+++ Ausgewählter Auszug

Water-Footprint

Deutschland ist Exportweltmeister und ein absoluter Global Player im weltweiten Handel. Auch bei den Importen ist Deutschland ganz vorne mit dabei. Vor allem wenn es darum geht durch den Import von wasserintensiven Produkten aus wasserarmen Ländern die bereits bestehende Wasserkrise zu verschlimmern.

Die Wirtschaftsleistung Deutschlands schlägt einen Rekord nach dem anderen. Trotz ständiger Schulden- und Finanzkrisen ist Deutschland im weltweiten Handel so gut wie überall bei den relevanten Wirtschaftskennzahlen in den Top 3 oder Top 5 aufzufinden. Das damit auch die Ausbeutung von Schwellenländern mit einhergeht ist nun mal nicht zu ändern. Wer im weltweiten Wettbewerb bei den Gr0ßen am Tisch sitzen will, muss ökologische und soziale Kollateralschäden hinnehmen. Auch wenn es sich um eine lebenswichtige Ressource wie Wasser handelt. Wie sonst lässt sich die negative Bilanz Deutschlands von virtuellem Wasser durch den Wasserfußabdruck erklären.

++++++

## Aufgaben:
**A.** Gib aus dem Auszug zum Wasserfußabdruck den Teil wortgetreu wieder, der mit „Water-Footprint“ beginnt und bis einschließlich „Wasserkrise zu verschlimmern.“ reicht.
**B.** Beantworte anhand des Auszugs zum Wasserfußabdruck diese Fragen:
(i) In welchem Bereich wird Deutschland als Weltmeister bezeichnet?
(ii) In welchen Rängen ist Deutschland bei den relevanten Wirtschaftskennzahlen zu finden?
(iii) Welche Ressource wird als lebenswichtig genannt?
Stütze dich ausschließlich auf den Auszug.

+++ Datensatzabschnitt

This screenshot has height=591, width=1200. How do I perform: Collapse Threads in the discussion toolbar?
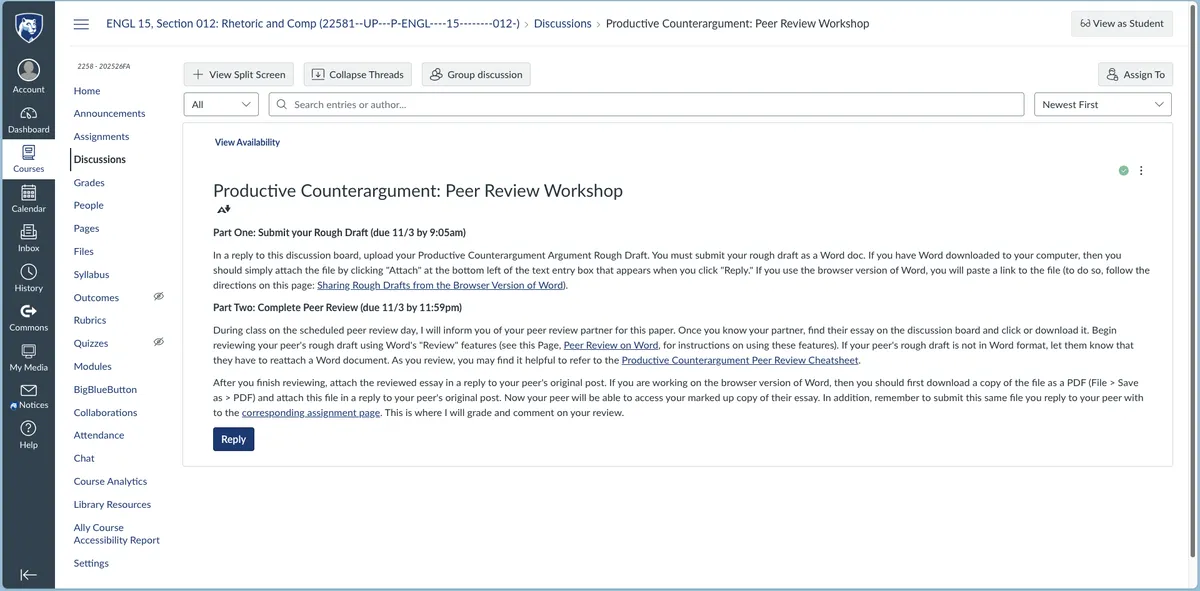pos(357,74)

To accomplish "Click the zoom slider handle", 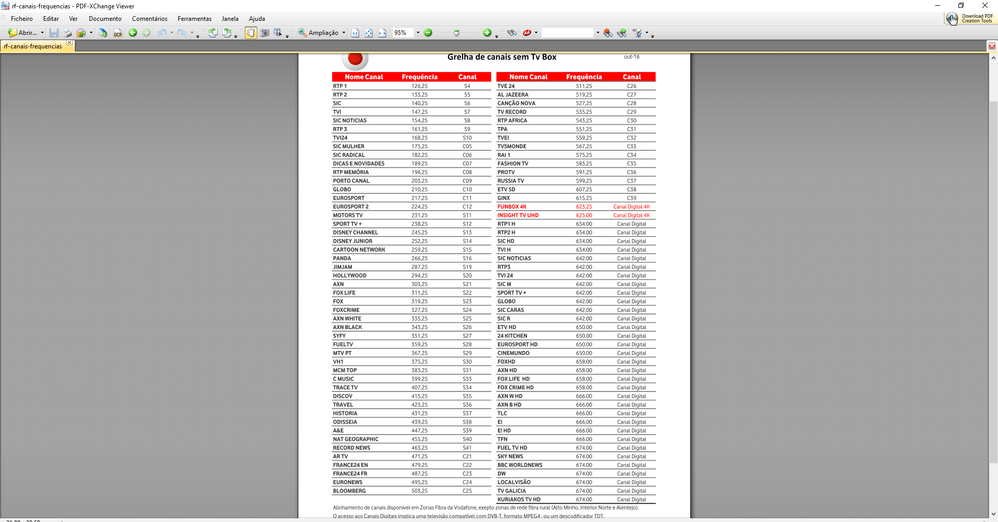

++++++

## Lösungen:
**A.**
Water-Footprint

Deutschland ist Exportweltmeister und ein absoluter Global Player im weltweiten Handel. Auch bei den Importen ist Deutschland ganz vorne mit dabei. Vor allem wenn es darum geht durch den Import von wasserintensiven Produkten aus wasserarmen Ländern die bereits bestehende Wasserkrise zu verschlimmern.

**B.**
(i) Im Export; Deutschland wird als Exportweltmeister bezeichnet.
(ii) In den Top 3 oder Top 5.
(iii) Wasser.